_WHAT IS REQUIRED:_
Starting with the line that contains "Click the 共有 share button" and ending with the last line of the listing, print each line exactly. Pictures stay out.

*****

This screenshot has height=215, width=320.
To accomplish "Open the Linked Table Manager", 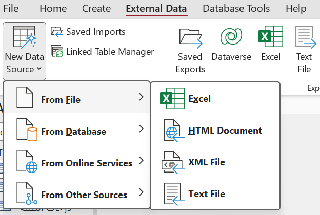I will 102,52.
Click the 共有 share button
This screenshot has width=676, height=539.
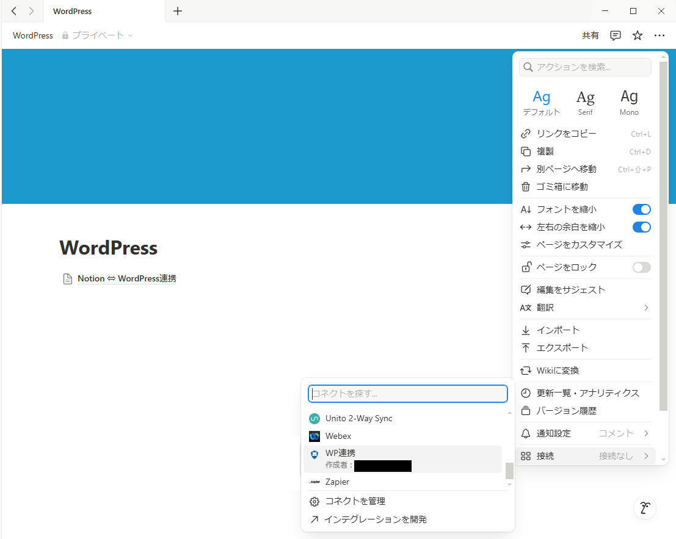point(591,35)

*****

_TASK RESPONSE:_
Click the 共有 share button
This screenshot has width=676, height=539.
point(591,35)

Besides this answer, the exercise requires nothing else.